#### Textauszug
==========
David Stadelmann

* 1982, aufgewachsen in Sibratsgfäll, ist Professor für Volkswirtschaftslehre an der Universität Bayreuth, Fellow bei CREMA – Center for Research in Economics, Managemant and the Arts; Fellow beim Centre for Behavioural Economics, Society and Technology (BEST); Fellow beim IREF – Institute for Research in Economic and Fiscal Issues; Fellow am Ostrom Workshop (Indiana University); Mitglied des Walter-Eucken-Instituts.

 

Bleibt die Inflation auch in Zukunft hoch?

November 2022

Monate vor dem Krieg in der Ukraine war die Inflation hoch und steigend. Sie lag deutlich über die Zielmarke von zwei Prozent der Europäischen Zentralbank (EZB). Damals wurde oft behauptet, die Preissteigerungen wären ein vorübergehendes Phänomen. Fast niemand sieht das heute noch so. Stattdessen tendieren viele Politiker nun dazu, die Preissteigerungen nahezu ausschließlich den Verwerfungen aufgrund des Ukrainekrieges zuzuschreiben. Das greift viel zu kurz.
==========
#### Ausgewählte Einträge
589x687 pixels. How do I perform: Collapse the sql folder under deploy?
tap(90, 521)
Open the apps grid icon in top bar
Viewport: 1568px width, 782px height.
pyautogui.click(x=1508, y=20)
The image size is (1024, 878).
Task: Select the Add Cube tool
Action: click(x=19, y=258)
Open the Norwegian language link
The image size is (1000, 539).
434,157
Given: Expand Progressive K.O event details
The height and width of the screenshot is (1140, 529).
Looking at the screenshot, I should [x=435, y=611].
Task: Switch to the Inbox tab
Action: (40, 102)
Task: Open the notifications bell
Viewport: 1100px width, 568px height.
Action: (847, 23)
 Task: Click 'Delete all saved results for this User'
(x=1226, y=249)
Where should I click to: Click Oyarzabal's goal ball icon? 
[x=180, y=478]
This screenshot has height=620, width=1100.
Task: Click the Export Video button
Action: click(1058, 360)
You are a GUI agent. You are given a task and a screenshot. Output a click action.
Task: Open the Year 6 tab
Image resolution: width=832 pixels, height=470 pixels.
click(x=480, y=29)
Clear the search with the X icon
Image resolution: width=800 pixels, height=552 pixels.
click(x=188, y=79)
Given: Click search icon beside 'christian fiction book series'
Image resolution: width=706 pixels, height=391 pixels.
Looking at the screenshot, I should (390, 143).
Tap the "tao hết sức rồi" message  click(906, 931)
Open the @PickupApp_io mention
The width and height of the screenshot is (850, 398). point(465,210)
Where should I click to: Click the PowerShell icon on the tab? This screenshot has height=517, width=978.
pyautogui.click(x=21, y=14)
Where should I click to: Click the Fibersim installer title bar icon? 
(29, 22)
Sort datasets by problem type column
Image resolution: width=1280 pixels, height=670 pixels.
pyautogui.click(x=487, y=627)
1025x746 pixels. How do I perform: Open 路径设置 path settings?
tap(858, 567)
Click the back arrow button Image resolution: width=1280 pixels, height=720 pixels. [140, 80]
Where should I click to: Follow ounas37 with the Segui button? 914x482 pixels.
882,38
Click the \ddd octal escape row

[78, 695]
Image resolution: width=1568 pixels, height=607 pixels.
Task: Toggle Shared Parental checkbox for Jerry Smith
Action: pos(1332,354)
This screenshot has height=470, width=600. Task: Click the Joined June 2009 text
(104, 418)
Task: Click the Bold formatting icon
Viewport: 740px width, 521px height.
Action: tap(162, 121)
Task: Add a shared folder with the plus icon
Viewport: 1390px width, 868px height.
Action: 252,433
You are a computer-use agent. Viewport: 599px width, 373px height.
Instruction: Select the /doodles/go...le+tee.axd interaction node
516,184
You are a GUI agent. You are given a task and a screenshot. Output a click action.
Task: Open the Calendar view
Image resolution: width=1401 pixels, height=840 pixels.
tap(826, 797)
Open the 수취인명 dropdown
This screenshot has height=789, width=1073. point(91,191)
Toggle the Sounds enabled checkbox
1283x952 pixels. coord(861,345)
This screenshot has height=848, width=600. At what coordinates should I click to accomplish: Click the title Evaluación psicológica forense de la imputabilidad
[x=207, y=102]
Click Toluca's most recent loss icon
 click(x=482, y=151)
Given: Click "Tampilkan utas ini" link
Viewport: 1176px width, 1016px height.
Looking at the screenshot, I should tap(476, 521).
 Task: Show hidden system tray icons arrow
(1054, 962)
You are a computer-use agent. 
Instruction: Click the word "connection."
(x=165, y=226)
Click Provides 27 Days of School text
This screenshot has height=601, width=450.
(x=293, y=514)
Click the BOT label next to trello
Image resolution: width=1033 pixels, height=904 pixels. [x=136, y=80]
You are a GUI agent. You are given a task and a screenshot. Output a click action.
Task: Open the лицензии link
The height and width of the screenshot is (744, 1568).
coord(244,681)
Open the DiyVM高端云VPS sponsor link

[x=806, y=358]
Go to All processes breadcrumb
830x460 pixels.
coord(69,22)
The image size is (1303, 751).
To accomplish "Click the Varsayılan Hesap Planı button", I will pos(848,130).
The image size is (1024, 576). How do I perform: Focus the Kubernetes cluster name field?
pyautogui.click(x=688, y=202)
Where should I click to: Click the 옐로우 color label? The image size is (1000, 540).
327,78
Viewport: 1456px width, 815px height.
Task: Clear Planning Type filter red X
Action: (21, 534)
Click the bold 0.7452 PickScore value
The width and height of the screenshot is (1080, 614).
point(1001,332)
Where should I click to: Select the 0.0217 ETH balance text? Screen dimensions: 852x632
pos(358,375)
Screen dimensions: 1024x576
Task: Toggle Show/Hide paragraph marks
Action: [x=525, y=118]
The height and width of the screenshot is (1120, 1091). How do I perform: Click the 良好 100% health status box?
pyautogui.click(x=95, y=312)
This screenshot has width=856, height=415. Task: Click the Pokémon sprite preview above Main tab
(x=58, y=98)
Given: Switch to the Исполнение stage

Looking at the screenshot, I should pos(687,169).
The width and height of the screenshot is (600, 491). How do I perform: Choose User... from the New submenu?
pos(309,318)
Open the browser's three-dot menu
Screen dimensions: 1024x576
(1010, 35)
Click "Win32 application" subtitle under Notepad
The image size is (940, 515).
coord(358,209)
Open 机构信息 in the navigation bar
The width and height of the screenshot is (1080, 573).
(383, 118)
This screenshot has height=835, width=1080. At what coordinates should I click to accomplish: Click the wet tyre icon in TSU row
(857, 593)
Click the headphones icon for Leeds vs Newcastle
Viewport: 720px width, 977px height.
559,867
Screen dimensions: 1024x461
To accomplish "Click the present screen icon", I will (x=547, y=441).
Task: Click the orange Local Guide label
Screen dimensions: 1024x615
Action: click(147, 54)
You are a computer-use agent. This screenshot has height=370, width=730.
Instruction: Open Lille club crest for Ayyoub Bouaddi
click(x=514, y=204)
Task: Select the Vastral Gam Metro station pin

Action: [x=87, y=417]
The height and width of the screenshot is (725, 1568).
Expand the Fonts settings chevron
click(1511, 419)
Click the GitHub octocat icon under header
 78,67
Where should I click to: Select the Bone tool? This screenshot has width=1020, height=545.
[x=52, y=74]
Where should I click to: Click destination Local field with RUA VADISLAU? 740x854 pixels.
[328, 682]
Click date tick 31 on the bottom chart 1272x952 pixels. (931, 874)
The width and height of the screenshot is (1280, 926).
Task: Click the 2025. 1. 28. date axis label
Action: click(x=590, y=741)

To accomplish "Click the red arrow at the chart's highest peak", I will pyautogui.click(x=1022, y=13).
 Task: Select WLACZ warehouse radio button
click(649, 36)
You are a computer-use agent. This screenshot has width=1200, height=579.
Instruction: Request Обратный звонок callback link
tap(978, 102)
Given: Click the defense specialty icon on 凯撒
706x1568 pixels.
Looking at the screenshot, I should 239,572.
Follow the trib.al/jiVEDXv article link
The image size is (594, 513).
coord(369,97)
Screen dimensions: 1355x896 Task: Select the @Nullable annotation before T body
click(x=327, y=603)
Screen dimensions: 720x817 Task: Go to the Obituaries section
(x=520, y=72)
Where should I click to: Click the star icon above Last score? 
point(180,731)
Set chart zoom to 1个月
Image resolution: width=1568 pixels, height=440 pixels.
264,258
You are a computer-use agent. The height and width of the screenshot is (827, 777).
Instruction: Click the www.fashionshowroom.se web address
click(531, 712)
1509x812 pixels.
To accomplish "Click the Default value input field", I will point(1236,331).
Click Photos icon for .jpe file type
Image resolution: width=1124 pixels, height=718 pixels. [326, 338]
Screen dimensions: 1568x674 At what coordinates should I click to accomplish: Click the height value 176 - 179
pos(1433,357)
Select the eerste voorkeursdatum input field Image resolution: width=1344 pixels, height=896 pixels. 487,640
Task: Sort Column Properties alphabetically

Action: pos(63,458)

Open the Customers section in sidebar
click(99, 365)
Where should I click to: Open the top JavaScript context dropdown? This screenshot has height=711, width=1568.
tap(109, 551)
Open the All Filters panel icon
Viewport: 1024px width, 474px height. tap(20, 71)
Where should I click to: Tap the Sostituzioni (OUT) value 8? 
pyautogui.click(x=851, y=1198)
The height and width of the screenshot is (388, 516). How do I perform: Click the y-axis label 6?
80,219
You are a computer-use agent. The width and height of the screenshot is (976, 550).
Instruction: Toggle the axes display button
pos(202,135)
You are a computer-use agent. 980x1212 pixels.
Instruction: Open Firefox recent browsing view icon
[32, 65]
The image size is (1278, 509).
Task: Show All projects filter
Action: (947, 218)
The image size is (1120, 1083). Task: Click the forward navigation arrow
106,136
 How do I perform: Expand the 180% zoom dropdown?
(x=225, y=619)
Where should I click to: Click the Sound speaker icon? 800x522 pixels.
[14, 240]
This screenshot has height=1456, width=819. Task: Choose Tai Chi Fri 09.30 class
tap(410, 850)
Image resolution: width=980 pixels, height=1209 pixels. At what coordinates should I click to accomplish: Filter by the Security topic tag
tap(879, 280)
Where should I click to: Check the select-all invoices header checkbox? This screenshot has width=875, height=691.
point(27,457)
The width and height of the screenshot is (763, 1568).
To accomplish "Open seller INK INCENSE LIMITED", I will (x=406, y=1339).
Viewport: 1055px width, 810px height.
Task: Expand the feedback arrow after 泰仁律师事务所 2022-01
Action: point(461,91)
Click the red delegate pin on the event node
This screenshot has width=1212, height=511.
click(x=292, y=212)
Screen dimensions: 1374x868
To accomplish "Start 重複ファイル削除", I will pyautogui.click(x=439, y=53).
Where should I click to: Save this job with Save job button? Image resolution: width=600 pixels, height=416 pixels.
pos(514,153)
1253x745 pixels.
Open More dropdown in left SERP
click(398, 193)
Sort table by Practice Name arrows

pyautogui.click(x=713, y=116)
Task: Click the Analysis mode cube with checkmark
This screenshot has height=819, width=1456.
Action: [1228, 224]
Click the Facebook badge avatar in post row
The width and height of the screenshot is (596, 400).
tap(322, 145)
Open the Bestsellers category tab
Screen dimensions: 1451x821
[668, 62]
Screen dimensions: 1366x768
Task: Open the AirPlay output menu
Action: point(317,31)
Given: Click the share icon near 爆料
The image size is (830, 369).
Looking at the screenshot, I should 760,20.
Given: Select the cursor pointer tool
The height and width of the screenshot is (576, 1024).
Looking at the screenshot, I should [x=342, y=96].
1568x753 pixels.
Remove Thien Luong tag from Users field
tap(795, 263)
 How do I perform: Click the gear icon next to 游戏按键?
==========
#### Arbeitsanweisungen
• 1. Beantworten Sie anhand des Textauszugs:
(a) In welchem Jahr wurde David Stadelmann geboren?
(b) An welcher Universität lehrt er Volkswirtschaftslehre?
(c) Welche Zielmarke der Europäischen Zentralbank für die Inflation nennt der Textauszug?
• 2. Führen Sie den Textauszug über die Inflation im Anschluss an seinen letzten Satz weiter.

#### Lösungen
• 1.
(a) 1982
(b) An der Universität Bayreuth
(c) Zwei Prozent

• 2.
Hohes Preisniveau und Inflation
Inflation beschreibt einen Anstieg des Preisniveaus und damit eine Veränderung der Kaufkraft des Geldes. Dazu wird im Regelfall das Preisniveau von vor einem Jahr mit dem heutigen verglichen. Viele Konsumgüter sind im Vergleich zum Vorjahr deutlich teurer geworden. Daher beobachten wir hohe Inflationsraten. 
Wer vor allem den Krieg als Grund für die Inflation bemüht, dürfte bald ein Erklärungsproblem bekommen. Denn wenn der Krieg seit Februar 2022 der Haupttreiber für Inflation wäre, und das Preisniveau deshalb auch in Zukunft hoch bleibt, müsste spätestens im März 2023 die Inflation stark nach unten gehen. Inflation beschreibt eben einen Anstieg des Preisniveaus. Ist das Preisniveau über ein Jahr in etwa gleich hoch, dann wäre die Inflationsrate nahe Null. Dass die Inflation im Jahr 2023 nahe Null sein solle, erscheint eher unwahrscheinlich.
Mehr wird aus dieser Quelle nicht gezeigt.